===== Provided records

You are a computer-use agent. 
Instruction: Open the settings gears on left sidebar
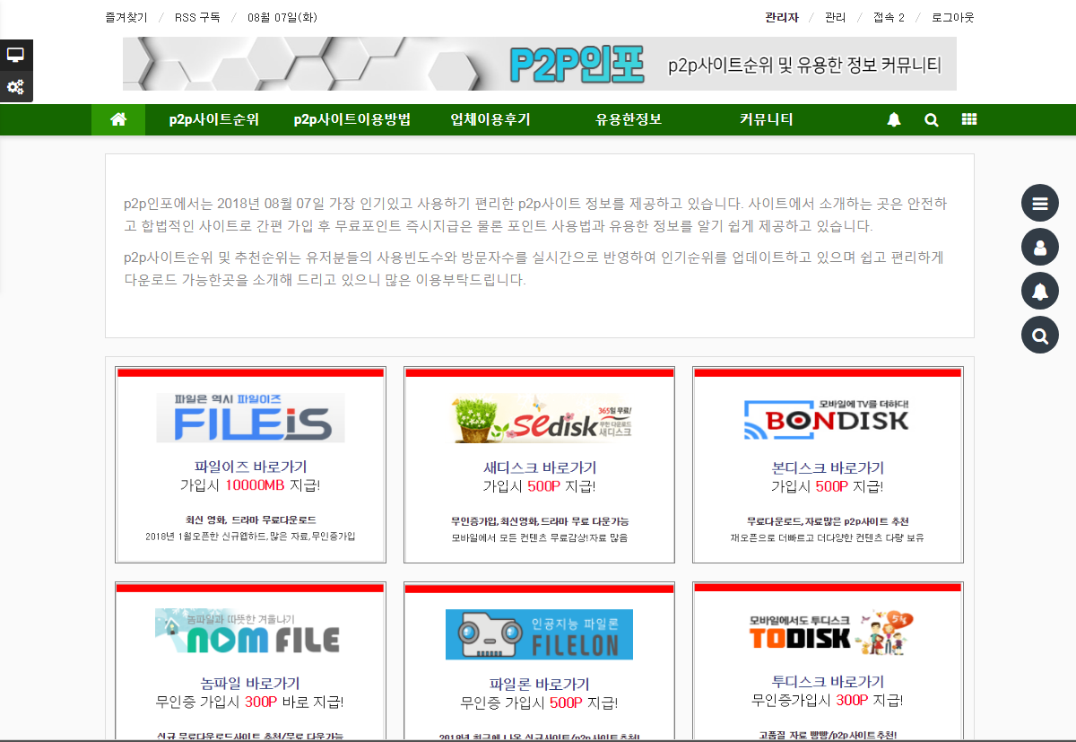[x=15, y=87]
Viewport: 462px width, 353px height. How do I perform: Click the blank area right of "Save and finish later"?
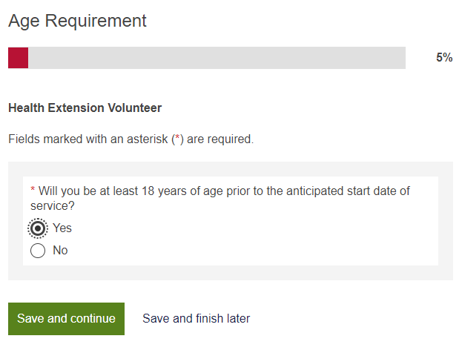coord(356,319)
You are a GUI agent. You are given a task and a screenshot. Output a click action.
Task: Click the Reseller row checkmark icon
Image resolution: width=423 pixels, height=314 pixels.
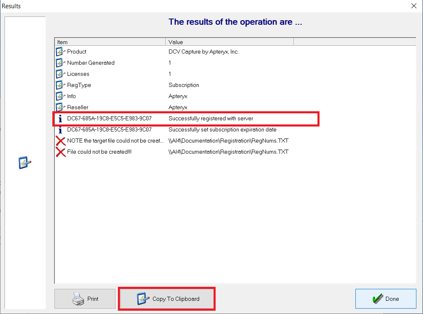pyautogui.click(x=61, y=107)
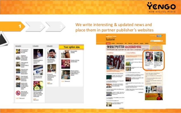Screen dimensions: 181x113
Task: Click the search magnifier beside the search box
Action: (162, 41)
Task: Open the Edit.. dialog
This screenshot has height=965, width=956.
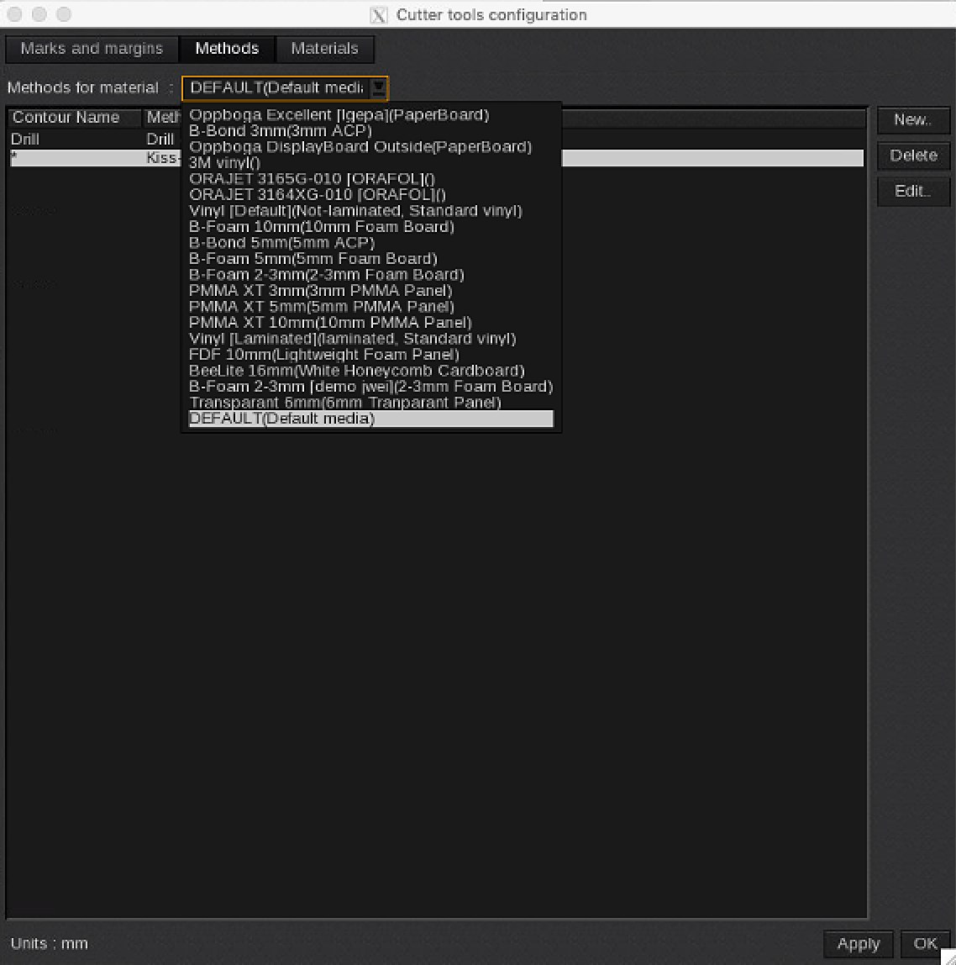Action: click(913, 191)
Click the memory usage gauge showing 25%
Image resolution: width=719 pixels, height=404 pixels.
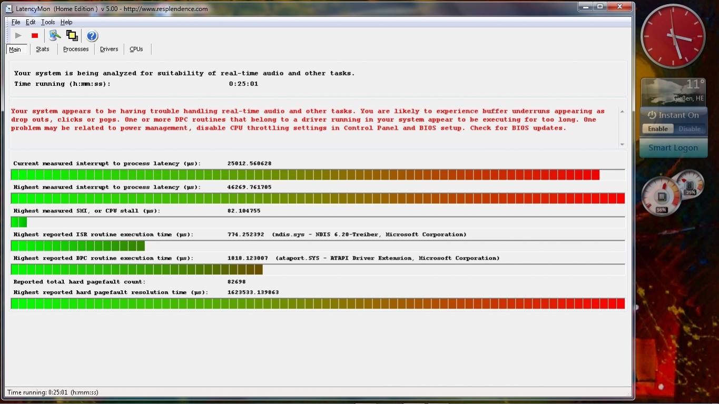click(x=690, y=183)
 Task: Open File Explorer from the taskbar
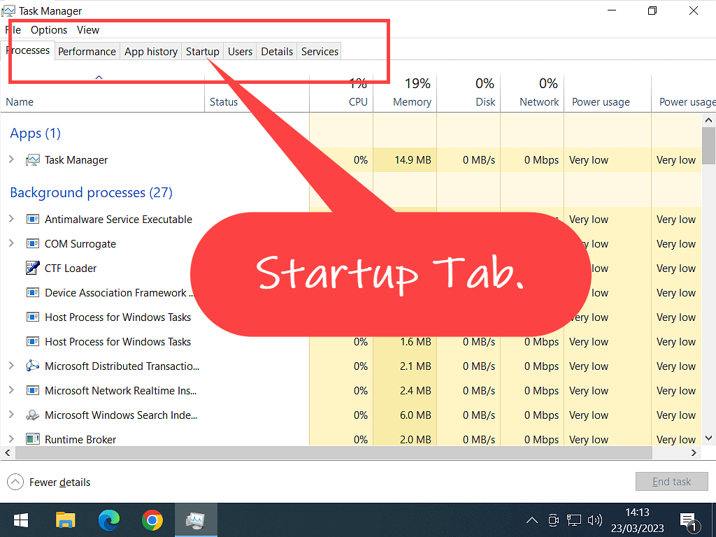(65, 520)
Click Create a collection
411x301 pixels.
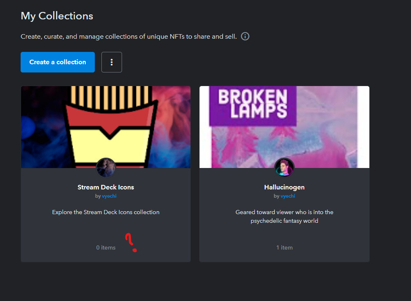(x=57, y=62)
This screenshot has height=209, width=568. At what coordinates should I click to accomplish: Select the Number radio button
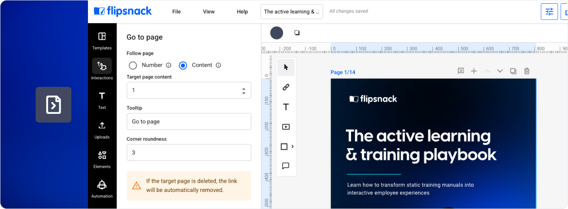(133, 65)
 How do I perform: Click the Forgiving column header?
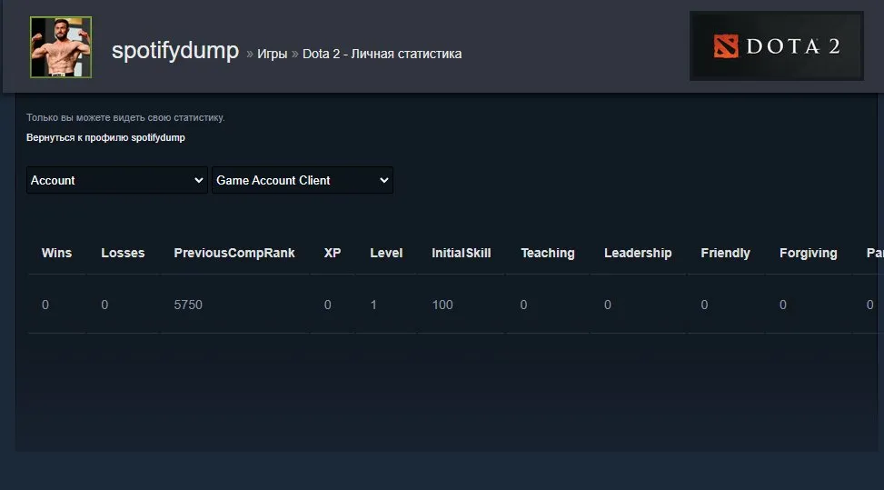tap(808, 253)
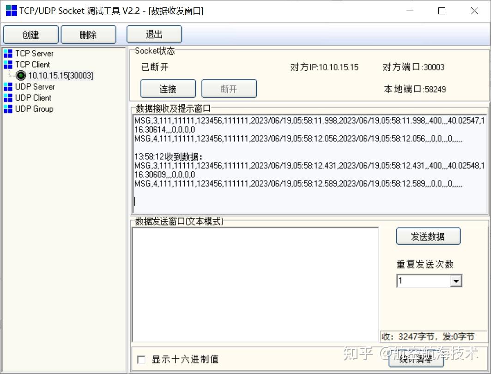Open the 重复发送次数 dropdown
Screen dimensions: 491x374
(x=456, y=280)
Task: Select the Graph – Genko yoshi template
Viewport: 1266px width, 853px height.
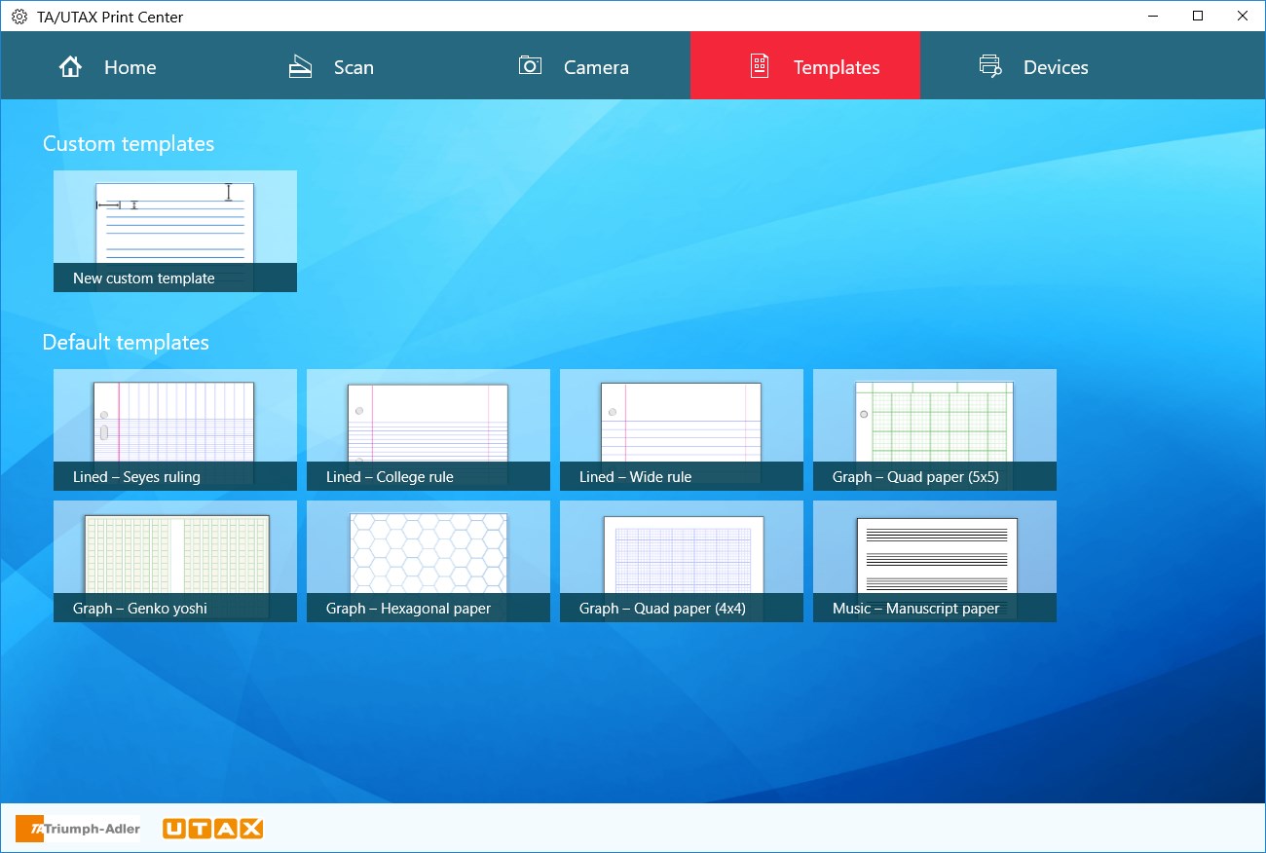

==========

If a line of the data contains "agent", it counts; report the number of such lines and nothing else.

2